Now, implementing aspects of the archbishop’s post-synodal pastoral letter, “You Will Be My Witnesses: Gathered and Sent From the Upper Room,” has led to at least 1,200 parish-based small groups forming over the past 12 months to promote faith and fellowship. More than 16,000 people are participating in small groups. This year, there is a special focus beginning in July on the Eucharist and the Mass, and the following year will focus on parents as the primary educators of the faith to their children.
“We know the power of the Holy Spirit on that first Pentecost,” the archbishop said in his May 18 homily, “and we know what it is that the Holy Spirit can do in our lives and in our Church.

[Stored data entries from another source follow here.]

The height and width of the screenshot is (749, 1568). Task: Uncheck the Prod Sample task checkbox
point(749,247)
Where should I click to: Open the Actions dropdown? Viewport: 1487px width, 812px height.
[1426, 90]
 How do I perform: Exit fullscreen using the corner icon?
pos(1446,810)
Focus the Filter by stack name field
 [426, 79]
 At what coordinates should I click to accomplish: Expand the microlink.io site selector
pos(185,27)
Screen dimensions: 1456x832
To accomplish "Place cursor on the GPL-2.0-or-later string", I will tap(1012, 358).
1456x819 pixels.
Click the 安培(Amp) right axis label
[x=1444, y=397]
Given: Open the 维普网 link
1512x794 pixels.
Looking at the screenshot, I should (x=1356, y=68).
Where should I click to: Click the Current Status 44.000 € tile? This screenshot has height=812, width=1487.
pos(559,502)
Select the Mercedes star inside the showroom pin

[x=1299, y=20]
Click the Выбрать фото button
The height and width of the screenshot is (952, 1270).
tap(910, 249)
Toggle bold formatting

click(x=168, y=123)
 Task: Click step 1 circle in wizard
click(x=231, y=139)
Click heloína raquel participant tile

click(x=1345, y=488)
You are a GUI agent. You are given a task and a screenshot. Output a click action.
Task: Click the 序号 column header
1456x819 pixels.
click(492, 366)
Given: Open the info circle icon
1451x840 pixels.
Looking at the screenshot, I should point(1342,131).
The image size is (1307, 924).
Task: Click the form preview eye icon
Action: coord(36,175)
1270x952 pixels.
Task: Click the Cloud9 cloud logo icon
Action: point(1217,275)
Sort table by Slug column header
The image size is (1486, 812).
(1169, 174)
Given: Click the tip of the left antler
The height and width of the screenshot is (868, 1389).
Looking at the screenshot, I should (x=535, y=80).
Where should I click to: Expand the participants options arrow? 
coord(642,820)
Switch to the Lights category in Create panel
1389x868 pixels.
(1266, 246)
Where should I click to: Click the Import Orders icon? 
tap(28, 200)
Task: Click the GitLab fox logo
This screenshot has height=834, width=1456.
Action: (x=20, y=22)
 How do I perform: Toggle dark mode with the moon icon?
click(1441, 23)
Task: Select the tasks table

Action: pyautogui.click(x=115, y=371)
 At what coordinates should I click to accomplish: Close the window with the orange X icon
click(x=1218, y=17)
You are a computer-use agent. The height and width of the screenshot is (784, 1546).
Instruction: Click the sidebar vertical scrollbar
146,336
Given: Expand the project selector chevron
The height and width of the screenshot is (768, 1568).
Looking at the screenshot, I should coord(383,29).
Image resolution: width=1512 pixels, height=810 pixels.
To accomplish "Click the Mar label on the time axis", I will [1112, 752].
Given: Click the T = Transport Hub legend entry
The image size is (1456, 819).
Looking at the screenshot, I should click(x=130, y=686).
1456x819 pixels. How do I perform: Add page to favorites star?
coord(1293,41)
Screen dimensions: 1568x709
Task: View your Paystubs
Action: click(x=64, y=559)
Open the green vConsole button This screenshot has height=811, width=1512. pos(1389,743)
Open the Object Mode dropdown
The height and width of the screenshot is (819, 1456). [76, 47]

We’ve seen those first signs. But sisters and brothers, if you’re like me, you know that we can go further. We know that if we open up our hearts to the Holy Spirit, that the Lord is going to do amazing things.”
Archbishop Hebda also urged prayers for preparations for Pentecost 2025, when another assembly will be held to look at initiatives for years four and five of implementing his pastoral letter.
Calling on the Holy Spirit continued after the Mass at a special prayer service led by Father Joseph Taphorn, rector and vice president of The St. Paul Seminary in St. Paul, and a band of musicians that included young people from Mendota Heights-based college ministry St. Paul’s Outreach and charismatic community People of Praise.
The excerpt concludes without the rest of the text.